Wednesday, November 30, 2011

Running Dogwalk w/ Stride Regulator

Finally had a chance and the motivation to head out to the practice field for some running dogwalk practice.  This is my first ever try with the stride regulator that Rosanne recommended to me at the seminar last week.  It worked a treat, he was 6/6 though the video only shows the first 3 reps because the battery died.



I didn't push my luck and remove the stride regulator this practice session because I have a trial this weekend and a snowstorm coming tomorrow so no other chances to practice and I wanted to end with success.  I'm also debating whether or not to fade it at all.  My training partner always puts stride regulators on the A-frame for her dog, the only time he doesn't see them is at a trial.  He's got a beautiful running A-frame and in several years of competition I think has missed only 1.  There's a certain logic to leaving it up all the time.  For now I think I'm going to use it every practice until the mid-January USDAA trial and see how he does at the trial.  Nothing to lose at this point really.  If the behavior holds up in the ring I'll continue with it, if not I'll work on fading it.  I'll probably test him without it once or twice at course run-throughs between now and the Jan. trial but I'm going to try to set up the regulator at most course run-throughs as well.
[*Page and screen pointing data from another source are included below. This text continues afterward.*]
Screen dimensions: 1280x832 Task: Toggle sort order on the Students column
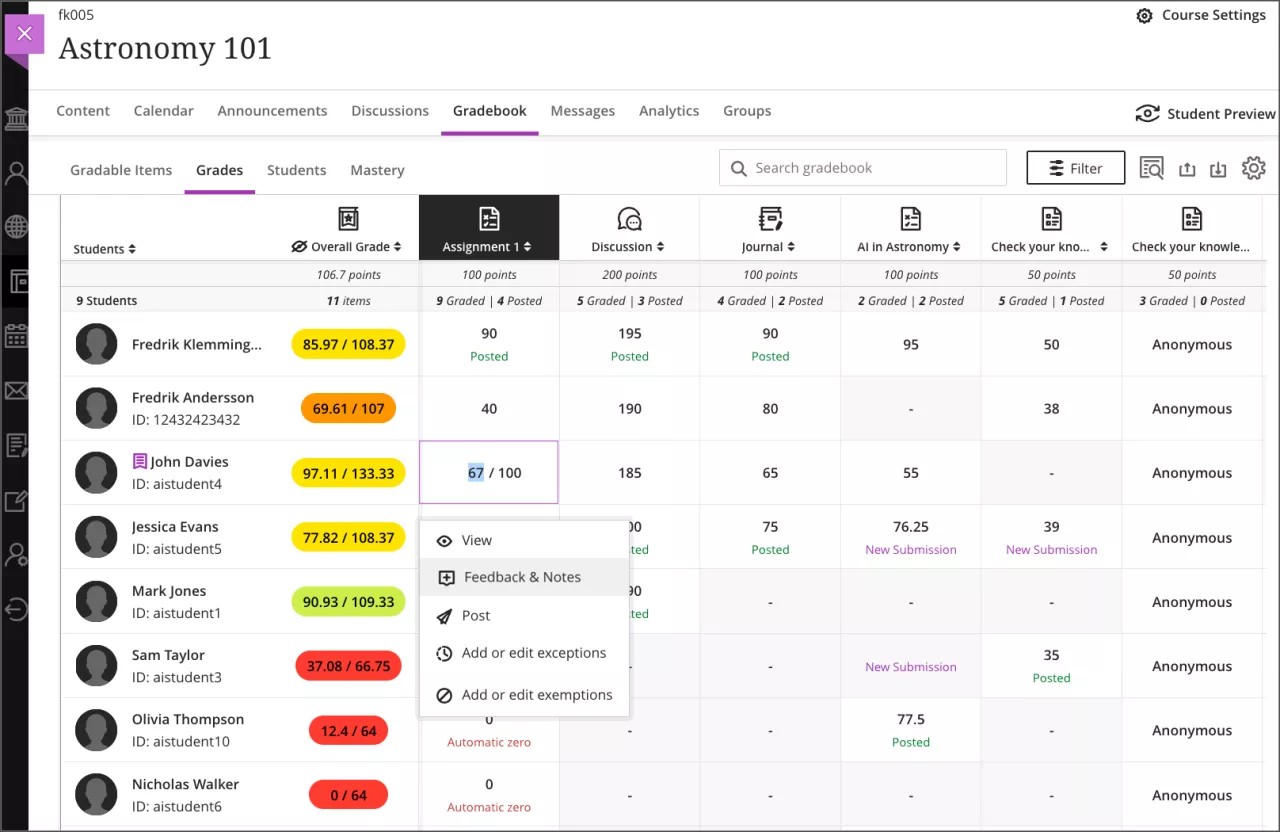coord(134,249)
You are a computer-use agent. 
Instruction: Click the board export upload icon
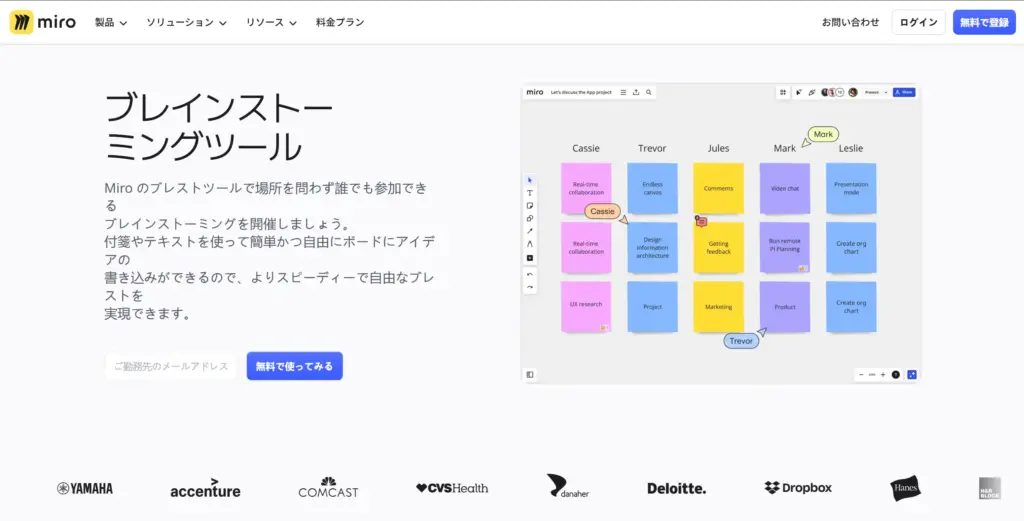point(636,92)
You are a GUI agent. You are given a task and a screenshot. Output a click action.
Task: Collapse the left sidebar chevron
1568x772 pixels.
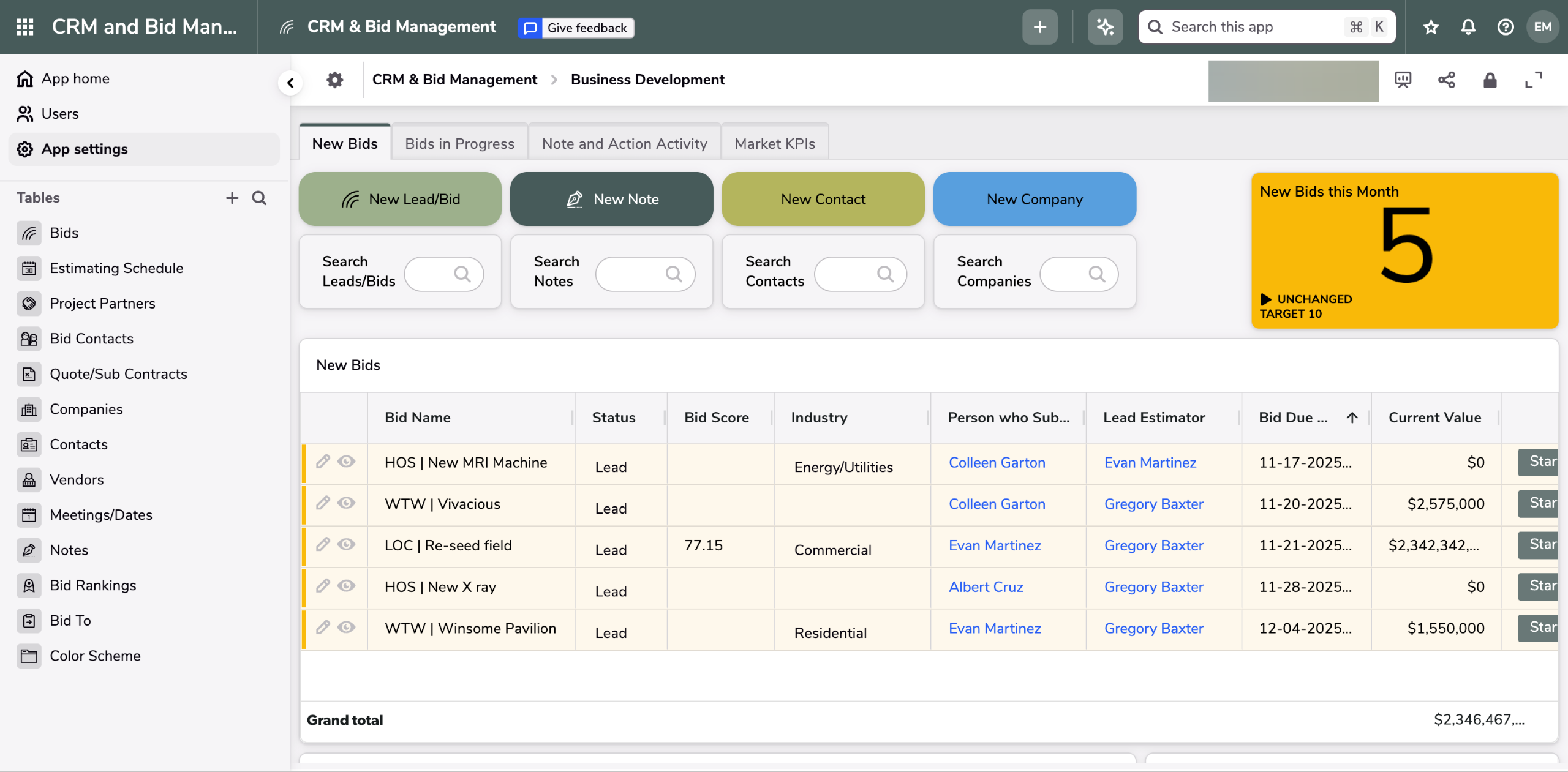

I'm not thrilled about using a prop but I'm out of things to try and preliminary results are promising so we'll see what happens with this experiment.

I put the A-frame up to USDAA height and he had a few misses so I'll have to work on that as well for the next few weeks.  His A-frame was perfect at the seminar and it was USDAA height so no feedback for that.  I think I just need to reward the successes and stop the sequences when he misses same as I've been doing.  His A-frame is back to being very reliable so I'm not too worried about that.

Worked some teeters and weaves as well to sharpen him up a bit for the weekend.  Also did some easy Ketschker work with jumps.  I had a handling practice session with my training partner yesterday and Strum and I were struggling with the Ketschker, mostly with him refusing to take the jump so I worked with just one jump then 2 with me stationary with back to jump.  It wasn't until I added motion and turned into him to get into position for the Ketschker that he started refusing again mostly because he was too focused on his toy.  But we worked through it and he finally got it.  Definitely not something I'm ready to use in a trial but I can see how useful it'll be once we get a handle on it.  No good places for practicing blind crosses yesterday, we'll see if there's a good place to use one during the trial.